There are a few observations when comparing OLS and MLE in linear regressions.

The estimates of regression coefficients \( \beta_0\) and \(\beta_1\) are the same across OLS and MLE. This conclusion is not impacted by (1) if \(\sigma^2\) is known or not or (2) how \( \sigma^2\) is estimated.
The estimate of \( \sigma^2\) in OLS is (1) based on the general definition of variance (see this Wikipedia link) and (2) unbiased.

In contrast, the estimate of \( \sigma^2\) in MLE is (1) from the likelihood function and (2) biased. If you use the unbiased one \(\tilde{\sigma}^2 \), OLS and MLE have the same \( \tilde{\sigma}^2 \).
We know that OLS does not assume distribution for \( \epsilon \) when estimating the regression coefficients. But, when trying to do a significance test for estimated regression coefficients, we typically assume a normal distribution for the \( \epsilon \), same as MLE. Note that, as shown above, \( T_0 \) and \( T_1\) use the unbiased \( \tilde{\sigma}^2 \)in the final formulas. Thus, OLS and MLE eventually use the same t statistics for regression coefficients.

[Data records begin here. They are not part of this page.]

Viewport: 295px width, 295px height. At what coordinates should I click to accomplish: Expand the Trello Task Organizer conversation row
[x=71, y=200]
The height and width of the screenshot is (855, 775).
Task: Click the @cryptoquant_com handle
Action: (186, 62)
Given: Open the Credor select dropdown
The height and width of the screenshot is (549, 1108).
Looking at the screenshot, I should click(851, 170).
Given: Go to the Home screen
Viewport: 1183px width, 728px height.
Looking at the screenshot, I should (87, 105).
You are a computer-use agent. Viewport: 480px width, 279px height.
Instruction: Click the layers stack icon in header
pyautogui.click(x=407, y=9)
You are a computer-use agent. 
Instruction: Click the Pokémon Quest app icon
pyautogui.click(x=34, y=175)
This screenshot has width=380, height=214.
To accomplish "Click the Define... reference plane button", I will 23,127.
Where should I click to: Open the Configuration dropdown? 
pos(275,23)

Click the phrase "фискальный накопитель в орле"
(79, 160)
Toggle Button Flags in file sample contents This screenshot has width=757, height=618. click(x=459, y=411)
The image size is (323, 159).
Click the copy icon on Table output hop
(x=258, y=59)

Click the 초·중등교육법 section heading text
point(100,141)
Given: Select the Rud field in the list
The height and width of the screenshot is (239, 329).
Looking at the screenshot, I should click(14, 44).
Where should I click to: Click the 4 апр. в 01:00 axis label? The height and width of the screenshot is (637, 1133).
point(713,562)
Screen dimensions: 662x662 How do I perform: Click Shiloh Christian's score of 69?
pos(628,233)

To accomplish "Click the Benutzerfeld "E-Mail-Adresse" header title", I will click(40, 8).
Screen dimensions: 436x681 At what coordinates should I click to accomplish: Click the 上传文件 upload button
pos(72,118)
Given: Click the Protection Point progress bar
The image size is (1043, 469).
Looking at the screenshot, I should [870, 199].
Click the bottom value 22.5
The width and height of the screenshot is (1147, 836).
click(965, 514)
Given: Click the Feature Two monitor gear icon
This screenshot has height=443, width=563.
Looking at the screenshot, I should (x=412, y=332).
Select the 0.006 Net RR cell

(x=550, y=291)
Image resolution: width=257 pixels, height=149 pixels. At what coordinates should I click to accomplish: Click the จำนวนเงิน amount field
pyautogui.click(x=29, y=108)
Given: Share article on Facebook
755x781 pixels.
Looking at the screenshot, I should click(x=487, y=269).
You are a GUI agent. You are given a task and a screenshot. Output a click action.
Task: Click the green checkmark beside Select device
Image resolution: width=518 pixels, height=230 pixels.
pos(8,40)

Look at this from another angle. We know that \( \hat{\sigma}^2_{OLS}=\frac{\sum_{i=1}^n (y_i – \hat{\beta}_0-\hat{\beta}_1 x_i)^2}{n-2} \) and \( \hat{\sigma}^2_{MLE}=\frac{\sum_{i=1}^n (y_i – \hat{\beta}_0-\hat{\beta}_1 x_i)^2}{n} \). That is, the difference is in the denominator. However, to construct the \( V: \frac{\hat{\sigma}^2_{OLS} * (n-2)}{\sigma^2}=\frac{\sum_{i=1}^n (y_i – \hat{\beta}_0-\hat{\beta}_1 x_i)^2}{\sigma^2} =\frac{\hat{\sigma}^2_{MLE} * n}{\sigma^2} \). Thus, OLS and MLE actually get the same \(V\). Beyong that, OLS and MLE get the same \(Z_0\) and \(Z_1\). Thus, OLS and MLE will generate the same t-statistic.

Reference

There is a discussion on StackExchange on this topic (Are t-statistic formulas and values for linear regression coefficients the same across OLS and MLE?). Further, you can read Bain and Engelhardt’s “Introduction to Probability and Mathematical Statistics (p. 501 – 515).”

Disclaimer

When crafting this tutorial, I made every effort to ensure the accuracy of the information provided. Nevertheless, I cannot guarantee its absolute correctness. Therefore, I strongly advise conducting your own research before reaching any conclusions based on the content presented here.